The Arkansas Supreme Court found that the elements of a valid spendthrift trust were present where “the legal title and the absolute control of the property passed to *174the trustee for the sole purpose of creating, by use and investment, a permanent income for the maintenance of the [beneficiary] during life.” Bowlin v. Citizens Bank & Trust Co., 131 Ark. 97, 102, 198 S.W. 288, 289 (1917). The court also found a spendthrift trust to exist where the beneficiary was “only entitled to some stated income for life or a term of years, and the beneficiary [did] not have the right to voluntarily or involuntarily alienate his interest.” Cotham v. First Nat’l Bank of Hot Springs, 287 Ark. 167, 171-72, 697 S.W.2d 101, 104 (1985). See Clemenson v. Rebsamen, 205 Ark. 123, 168 S.W.2d 195 (1943).
A spendthrift trust cannot be self-settled under Arkansas law; that is, a set-tlor cannot establish a trust under which he is to receive income as a beneficiary, while at the same time attempting to protect the trust assets from his creditors by the simple inclusion of a spendthrift clause. Halliburton, 28 Ark.App. at 321-22, 773 S.W.2d at 457-58. A self-settled trust enables the beneficiary to have dominion and control over the trust inconsistent with spendthrift principles. Id. Nevertheless, Arkansas courts have never addressed the question of whether a beneficiary’s right to voluntarily terminate his employment and receive a distribution under a retirement plan constitutes control which would destroy the spendthrift nature of the plan.
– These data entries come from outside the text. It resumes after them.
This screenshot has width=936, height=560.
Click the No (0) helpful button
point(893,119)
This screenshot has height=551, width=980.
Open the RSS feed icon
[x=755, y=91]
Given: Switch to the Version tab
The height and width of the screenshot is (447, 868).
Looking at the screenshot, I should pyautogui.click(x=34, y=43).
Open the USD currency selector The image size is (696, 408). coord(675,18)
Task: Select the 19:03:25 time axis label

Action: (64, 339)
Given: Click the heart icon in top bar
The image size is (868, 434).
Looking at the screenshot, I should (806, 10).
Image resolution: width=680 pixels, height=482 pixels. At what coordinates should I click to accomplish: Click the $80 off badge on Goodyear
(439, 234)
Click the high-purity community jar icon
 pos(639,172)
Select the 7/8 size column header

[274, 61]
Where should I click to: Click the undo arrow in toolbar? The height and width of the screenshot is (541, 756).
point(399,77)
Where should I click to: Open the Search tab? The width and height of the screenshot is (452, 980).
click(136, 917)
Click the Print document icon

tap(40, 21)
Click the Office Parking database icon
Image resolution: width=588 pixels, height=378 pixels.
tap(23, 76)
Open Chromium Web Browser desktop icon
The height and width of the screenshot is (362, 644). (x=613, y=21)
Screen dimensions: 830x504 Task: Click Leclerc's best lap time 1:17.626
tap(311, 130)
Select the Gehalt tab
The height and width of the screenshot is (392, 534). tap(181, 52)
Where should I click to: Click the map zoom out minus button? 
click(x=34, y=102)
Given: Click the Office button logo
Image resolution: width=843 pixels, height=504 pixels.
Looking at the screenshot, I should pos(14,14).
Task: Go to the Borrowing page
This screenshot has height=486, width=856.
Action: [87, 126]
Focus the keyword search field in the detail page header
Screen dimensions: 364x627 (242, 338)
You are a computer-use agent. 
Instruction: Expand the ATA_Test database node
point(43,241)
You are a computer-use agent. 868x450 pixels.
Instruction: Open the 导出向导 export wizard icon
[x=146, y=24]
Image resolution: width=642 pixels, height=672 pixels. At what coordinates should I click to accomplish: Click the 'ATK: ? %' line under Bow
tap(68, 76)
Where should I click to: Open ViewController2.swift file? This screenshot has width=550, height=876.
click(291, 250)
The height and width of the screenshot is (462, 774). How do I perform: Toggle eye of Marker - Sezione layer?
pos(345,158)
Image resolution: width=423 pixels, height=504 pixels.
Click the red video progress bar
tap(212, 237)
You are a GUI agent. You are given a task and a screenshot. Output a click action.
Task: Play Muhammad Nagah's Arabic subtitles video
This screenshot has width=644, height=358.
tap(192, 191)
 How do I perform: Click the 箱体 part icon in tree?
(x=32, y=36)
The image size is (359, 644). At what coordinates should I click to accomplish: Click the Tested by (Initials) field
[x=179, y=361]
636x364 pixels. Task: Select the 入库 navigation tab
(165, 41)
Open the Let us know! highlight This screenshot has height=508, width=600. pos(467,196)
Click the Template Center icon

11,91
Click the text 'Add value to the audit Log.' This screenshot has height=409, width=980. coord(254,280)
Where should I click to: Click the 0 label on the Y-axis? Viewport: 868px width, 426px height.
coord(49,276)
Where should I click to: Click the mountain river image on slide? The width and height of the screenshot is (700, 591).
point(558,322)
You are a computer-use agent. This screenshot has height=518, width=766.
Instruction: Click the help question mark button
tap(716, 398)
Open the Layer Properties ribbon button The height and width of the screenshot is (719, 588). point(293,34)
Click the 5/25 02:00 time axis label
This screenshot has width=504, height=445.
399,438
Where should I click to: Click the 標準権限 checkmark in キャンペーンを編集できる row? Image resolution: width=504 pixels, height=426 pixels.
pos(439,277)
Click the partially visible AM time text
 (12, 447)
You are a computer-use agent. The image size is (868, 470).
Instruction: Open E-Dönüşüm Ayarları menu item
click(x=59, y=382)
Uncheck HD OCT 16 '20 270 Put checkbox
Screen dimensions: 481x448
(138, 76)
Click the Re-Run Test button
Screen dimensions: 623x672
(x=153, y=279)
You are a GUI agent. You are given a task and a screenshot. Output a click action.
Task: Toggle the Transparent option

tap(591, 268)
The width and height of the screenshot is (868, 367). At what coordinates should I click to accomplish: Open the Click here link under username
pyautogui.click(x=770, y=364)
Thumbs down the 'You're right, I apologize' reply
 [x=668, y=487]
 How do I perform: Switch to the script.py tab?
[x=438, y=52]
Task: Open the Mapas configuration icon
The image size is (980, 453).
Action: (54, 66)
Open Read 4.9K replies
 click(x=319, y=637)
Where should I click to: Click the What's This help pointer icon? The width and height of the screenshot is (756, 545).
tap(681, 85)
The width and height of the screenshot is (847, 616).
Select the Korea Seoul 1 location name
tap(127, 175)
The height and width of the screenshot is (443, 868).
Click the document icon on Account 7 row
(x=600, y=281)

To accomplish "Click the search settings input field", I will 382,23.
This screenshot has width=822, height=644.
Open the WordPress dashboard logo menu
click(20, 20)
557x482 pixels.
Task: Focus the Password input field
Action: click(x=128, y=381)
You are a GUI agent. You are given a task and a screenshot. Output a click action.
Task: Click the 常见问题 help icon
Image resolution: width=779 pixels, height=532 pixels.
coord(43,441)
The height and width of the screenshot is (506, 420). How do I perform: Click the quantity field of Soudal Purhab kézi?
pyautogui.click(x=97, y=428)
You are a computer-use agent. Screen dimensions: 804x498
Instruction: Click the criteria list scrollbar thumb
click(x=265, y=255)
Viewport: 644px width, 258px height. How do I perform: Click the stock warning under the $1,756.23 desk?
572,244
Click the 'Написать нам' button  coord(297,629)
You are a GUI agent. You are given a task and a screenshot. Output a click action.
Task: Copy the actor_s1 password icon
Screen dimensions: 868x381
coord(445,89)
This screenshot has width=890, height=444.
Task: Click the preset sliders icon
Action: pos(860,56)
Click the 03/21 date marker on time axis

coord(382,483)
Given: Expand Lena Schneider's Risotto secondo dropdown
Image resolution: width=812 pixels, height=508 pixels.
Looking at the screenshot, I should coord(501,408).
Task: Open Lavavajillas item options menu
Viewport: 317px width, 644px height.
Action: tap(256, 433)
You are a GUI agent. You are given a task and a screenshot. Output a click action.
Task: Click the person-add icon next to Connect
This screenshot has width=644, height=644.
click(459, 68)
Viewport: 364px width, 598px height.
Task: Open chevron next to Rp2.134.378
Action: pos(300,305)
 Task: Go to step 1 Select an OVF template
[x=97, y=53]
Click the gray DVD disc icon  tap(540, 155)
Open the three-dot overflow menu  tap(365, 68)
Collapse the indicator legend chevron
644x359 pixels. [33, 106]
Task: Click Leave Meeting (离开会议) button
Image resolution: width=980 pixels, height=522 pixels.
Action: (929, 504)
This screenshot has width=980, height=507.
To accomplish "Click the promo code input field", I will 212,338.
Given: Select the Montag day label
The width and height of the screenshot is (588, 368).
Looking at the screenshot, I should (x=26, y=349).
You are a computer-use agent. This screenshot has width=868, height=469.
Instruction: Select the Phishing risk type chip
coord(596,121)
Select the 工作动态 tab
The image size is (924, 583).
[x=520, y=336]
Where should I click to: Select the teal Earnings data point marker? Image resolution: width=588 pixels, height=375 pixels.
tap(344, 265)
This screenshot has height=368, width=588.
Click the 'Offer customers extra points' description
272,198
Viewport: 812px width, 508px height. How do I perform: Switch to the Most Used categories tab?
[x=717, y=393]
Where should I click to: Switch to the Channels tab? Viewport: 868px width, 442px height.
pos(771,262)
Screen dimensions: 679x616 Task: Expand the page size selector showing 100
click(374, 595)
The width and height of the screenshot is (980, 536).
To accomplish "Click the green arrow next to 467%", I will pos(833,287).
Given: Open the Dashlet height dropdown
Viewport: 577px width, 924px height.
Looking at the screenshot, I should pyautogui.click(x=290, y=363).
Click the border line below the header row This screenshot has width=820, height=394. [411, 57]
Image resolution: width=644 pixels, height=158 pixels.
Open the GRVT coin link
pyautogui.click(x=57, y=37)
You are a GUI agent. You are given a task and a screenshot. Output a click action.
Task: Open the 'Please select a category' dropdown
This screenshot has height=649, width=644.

Other bankruptcy courts3 have held that a retirement plan authorizing an employee-beneficiary to receive benefits by terminating his or her employment lacks the safeguards of a true spendthrift trust. Schechter v. Balay (In re Balay), 113 B.R. 429 (Bankr.N.D.Ill.1990); Berman v. Mead (In re Mead), 110 B.R. 434, 439-40 (Bankr.W.D.Mo.1990); Christison v. Slane (In re Silldorff), 96 B.R. 859, 864-65 (C.D.Ill.1989); Redfield v. Ansbro (In re Goldberg), 98 B.R. 353, 356 (Bankr.N.D.Ill.1989); In re Dagnall, 78 B.R. 531, 534 (Bankr.C.D.Ill.1987); In re Sundeen, 62 B.R. 619, 620 (Bankr.C.D.Ill.1986); In re Werner, 31 B.R. 418, 421 (Bankr.D.Minn. 1983). But see Goff v. Taylor (In re Goff), 706 F.2d at 589; Blackwell v. Wallace (In re Wallace), 66 B.R. 834, 841 (Bankr.E.D.Mo.1986).
The Eighth Circuit Court of Appeals opinion of In re Swanson, 873 F.2d 1121 (8th Cir.1989), is instructive. In Swanson, the Court concluded that an ERISA-quali-fied plan did not qualify as a spendthrift trust under Minnesota law. Although the Court pointed out that the Minnesota courts had not specifically addressed the various requirements of a spendthrift trust, the Court analyzed the trust under “traditional” spendthrift trust characteristics and determined that it would not be valid under Minnesota law. Under the plan, contributions were partially made by the debtors and the debtors could exercise dominion and control over plan monies by receiving a refund of their contributions upon termination of employment. The Court stated:
While this is a very limited right of control over the Funds, the ability of the beneficiary to control trust assets in any way is inimical to the policies underlying the spendthrift trust. We believe the Fund is actually a form of deferred compensation, whereas a spendthrift trust is generally used to provide for the maintenance and support of its beneficiaries.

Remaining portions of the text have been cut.